Kris Kobach paid Jesse Richman $40,663.35 as an expert witness in 2018 for Fish v. Kobach. ProPublica summarized Judge Julie Robinson's assessment of Richman's conclusions as "'confusing, inconsistent and methodologically flawed,' and adding that they were 'credibly dismantled' by Ansolabehere. She labeled elements of Richman’s testimony 'disingenuous' and 'misleading,' and stated that she gave his research 'no weight' in her decision." Richard Hasen called parts of Richman's testimony "social science at its worst".

=== Arizona citizenship law case (2023) ===
In 2023, Richman examined Arizona state voter and DMV files as an expert witness for a court case on Arizona's proof of citizenship law. Richman said that he found 1,934 registered voters out of more than 4 million whose records indicated they were non-citizens at the time of registration or afterward. He also examined nationwide data from the 2022 Cooperative Election Study (CES), and found that just under one percent of non-citizens were registered to vote. Richman estimated that half a percent of non-citizens had voted in 2022.

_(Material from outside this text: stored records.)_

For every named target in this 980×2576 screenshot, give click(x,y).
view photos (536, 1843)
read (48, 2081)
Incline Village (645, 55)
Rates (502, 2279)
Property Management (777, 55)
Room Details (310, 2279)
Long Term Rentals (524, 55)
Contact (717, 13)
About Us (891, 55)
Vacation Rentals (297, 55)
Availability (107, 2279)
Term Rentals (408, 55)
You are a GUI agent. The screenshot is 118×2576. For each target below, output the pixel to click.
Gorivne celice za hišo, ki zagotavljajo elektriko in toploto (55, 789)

U.S. District Judge Susan R. Bolton wrote in her ruling on the case that "the Court found Dr. Richman’s testimony credible and affords his opinions considerable weight." Justin Levitt, who had been skeptical of Richman's earlier research on the topic, said "while the CES data here does look to me to be more reliable than Prof. Richman's prior forays, I'd need some more information before I believed it were reliable" and posited that non-citizen turnout could be lower than Richman estimated. Brian Schaffner "rejects the use of the CES to study noncitizens entirely," one of the techniques used by Richman to claim significant noncitizen voting in Arizona.

== Writing ==
Richman has written opinion pieces for The Monkey Cage blog at the Washington Post.

=== Books ===
Richman has co-authored two books on international trade:

- Trading Away Our Future: How to Fix Our Government-Driven Trade Deficits and Faulty Tax System Before it's Too Late in 2008
- Balanced Trade: Ending the Unbearable Costs of America's Trade Deficits in 2014.